Introduction
Approximately 51% in the United States each year are unintended.1,2 It is likely that many of these unintended pregnancies are among obese women, since obesity is significantly associated with contraceptive nonuse.3 In fact, women with a Body Mass Index (BMI) greater than 35 kg/m2 are less likely to use contraceptives than women with a BMI less than 25 kg/m2.4
Unintended pregnancy in obese women is especially worrisome because of the higher pregnancy risks associated with obesity.5 Maternal risks include a higher rate of cesarean section, gestational hypertension, gestational diabetes, and preeclampsia.5–7 Fetal risks include macrosomia, stillbirth, neural tube defects, orofacial defects, cardiac anomalies, and hydrocephalus.8–9 Additionally, infants born to obese mothers also have long-term sequelae of childhood obesity and type 2 diabetes.10–11
It is important for clinicians to address family planning needs of obese patients in order to prevent unintended pregnancy and subsequent obstetrical complications. Obese women of reproductive age in particular would benefit from contraceptive counseling since they may underestimate their fertility due to irregular menses secondary to anovulation. In addition, obese women may desire to use contraceptives so they can optimize their weight prior to conceiving so they can have healthier pregnancies.
Risks of Weight Gain with Hormonal Contraceptives
Obese women may avoid contraceptives because of fear that hormones may contribute further to weight gain. However, most studies have indicated that weight gain with many contraceptive methods is similar to age-related weight gain.12 A Cochrane review indicated no relationship between combination oral contraceptives or the patch on weight gain.12 The relationship between weight gain and progestin-only methods is also not well established. A Cochrane review found limited evidence of weight gain in five out of sixteen studies, with small changes in weight or body fat percentages with Depot-Medoxyprogesterone (DMPA), Norplant, and the levonorgestrel intrauterine device (LNG-IUD).13 Most studies found a weight gain of less than 2 kilograms (kg) up to 12 months for these methods, and a possible increase in body fat and decrease in lean body mass compared to users of non-hormonal contraceptives.13 While the study on the LNG-IUD in the review reported a statistically significant small change in body fat percentage, this increase could be attributed to aging.13
The one contraceptive method that has been most associated with minimal weight gain in multiple studies is DPMA, with a typical gain of about 5 pounds in the first year.13 Mean weight differences between DPMA and the non-hormonal IUD in one study was 2.28 kg at year 1, 2.71 kg at year 2, and 3.17 kg at year 3.14 A study on DPMA use postpartum found a weight gain of about 3–6 pounds over one year of use. Patients who were overweight or obese prior to pregnancy had a higher risk for weight gain during this time period.15 Those with a BMI of 26–35 kg/m2 had a 8.8 pounds weight gain from baseline (6 weeks postpartum) to 1 year versus non-overweight women actually lost weight. While DMPA is a good contraceptive method for some patients, other contraceptive options should be considered for women trying to lose weight.

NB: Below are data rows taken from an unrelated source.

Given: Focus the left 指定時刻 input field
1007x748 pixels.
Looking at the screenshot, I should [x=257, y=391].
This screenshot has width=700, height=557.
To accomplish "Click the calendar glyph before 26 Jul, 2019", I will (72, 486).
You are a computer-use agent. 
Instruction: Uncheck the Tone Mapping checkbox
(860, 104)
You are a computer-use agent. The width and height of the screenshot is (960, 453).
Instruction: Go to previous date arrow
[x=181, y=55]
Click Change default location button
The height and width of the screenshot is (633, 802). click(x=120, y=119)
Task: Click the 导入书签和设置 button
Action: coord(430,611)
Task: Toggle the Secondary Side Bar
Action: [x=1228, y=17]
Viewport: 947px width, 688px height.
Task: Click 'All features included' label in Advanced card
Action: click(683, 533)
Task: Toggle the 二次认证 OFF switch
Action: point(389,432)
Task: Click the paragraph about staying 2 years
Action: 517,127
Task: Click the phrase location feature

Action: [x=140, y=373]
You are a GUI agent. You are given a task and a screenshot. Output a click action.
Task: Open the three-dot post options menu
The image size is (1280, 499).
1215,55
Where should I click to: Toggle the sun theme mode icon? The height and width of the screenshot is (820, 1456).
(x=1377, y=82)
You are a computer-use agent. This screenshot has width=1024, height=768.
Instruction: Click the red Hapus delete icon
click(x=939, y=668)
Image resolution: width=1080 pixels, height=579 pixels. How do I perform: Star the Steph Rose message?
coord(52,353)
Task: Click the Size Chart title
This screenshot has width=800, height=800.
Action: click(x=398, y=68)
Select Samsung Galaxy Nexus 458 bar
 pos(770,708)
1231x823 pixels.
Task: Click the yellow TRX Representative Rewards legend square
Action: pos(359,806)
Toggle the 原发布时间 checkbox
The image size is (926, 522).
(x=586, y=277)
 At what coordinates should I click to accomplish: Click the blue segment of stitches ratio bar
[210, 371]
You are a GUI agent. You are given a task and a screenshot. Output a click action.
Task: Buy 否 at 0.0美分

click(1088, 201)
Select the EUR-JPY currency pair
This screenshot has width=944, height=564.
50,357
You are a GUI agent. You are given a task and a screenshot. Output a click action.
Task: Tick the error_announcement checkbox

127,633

Contraceptive Methods Efficacy in Obese Women
Most of the original studies on contraceptive efficacy excluded obese women from the trials. Several studies have recently demonstrated efficacy of certain contraceptive methods among overweight women. Contraceptive methods such as the intrauterine device theoretically should not be affected by BMI, as the mechanism is largely local.16 An analysis of the contraceptive CHOICE Project found that the 3 year failure rates of intrauterine devices (both copper and LNG) in overweight and obese women were less than 1 per 100 women-years and had no variation by BMI.16 Thus both these methods were considered safe and efficacious in obese women. However, insertion of an IUD maybe more difficult in obese women due to visualization and body habitus, but the use of ultrasound may be helpful.17
Food and Drug Administration (FDA) labeling for packaging of the etonogestrel implant states that women who weigh greater than 130% of ideal body weight were not studied in clinical trials, and that overweight women may have lower serum concentrations of etonogestrel.18 This could theoretically mean that the subdermal implant may be less effective in overweight women. Although evidence suggests that the serum etonogestrel concentrations in obese women with the subdermal implant are lower than in normal-weight women, analysis from the CHOICE Project suggests this does not amount to higher failure rates since levels are maintained above the minimal amount needed to prevent ovulation.16,19
There are only a few studies on the efficacy studies of the patch in obese women. One study demonstrated that women weighing greater than 90 kg had a significantly increased failure rate than women weighing less than 90 kg.20 However, an analysis from the CHOICE Project showed no increase in failure rate by BMI in users of the patch.21
The progestin-only contraceptive pill remains an efficacious method among obese women. A recent study of greater than 50,000 women found no association between the efficacy of the progestin-only pill and obesity.22 Moreover, the progestin-only pill has been shown to not increase the risk of thrombosis or cardiovascular disease, which may make it a safe alternative method for obese women who have increased risk of thromboembolism and therefore cannot take combined oral contraceptives.23
The vaginal contraceptive ring, which contains 15 mcg EE and 120 mcg etonogestrel, is also a reasonable option for obese women.24 Women who use the vaginal ring compared to oral contraceptives or the patch are exposed to lower amounts of estrogen, with more stable and precise serum levels.24 It has been hypothesized that the ring may offer higher hormone levels for obese women than oral contraceptives because the hormones are absorbed directly into the vaginal mucosa and do not go through the first-pass liver metabolism.25
Studies are conflicting regarding the efficacy of oral contraceptives in obese women. A Cochrane review suggests overweight women (BMI > 25 kg/m2) are significantly more likely to get pregnant on oral contraceptives.26 However some studies have shown there is no overall difference in failure rates according to BMI and body weight.21,27 Although data is conflicting, overall conclusions suggest unintended pregnancy rates among overweight women using oral contraceptives are similar or slightly higher than that among non-overweight women.27
Pharmacokinetic (PK) parameters (drug clearance, half-life, AUC, time to reach steady state) of oral contraceptive metabolism were studied in obese women, with no clear conclusions. Overall, all the PK studies have shown different PK parameters for obese women compared to normal-weight women, but it is unknown whether these changes are significant for decreased efficacy of oral contraceptives.28 Several PK studies have suggested increased follicular development for obese women on oral contraceptives (indicating contraceptive failure), while some have shown no significant differences in follicular size.28 A study by Edelman correlated PK parameters with end-organ activity (ovarian follicle development by ultrasound, cervical mucus assessment).29 Although obese women had significant changes in their PK parameters, the severity of these changes did not correlate with ovulation, since many of the women had evidence of poor end-organ suppression without overt evidence of ovulation.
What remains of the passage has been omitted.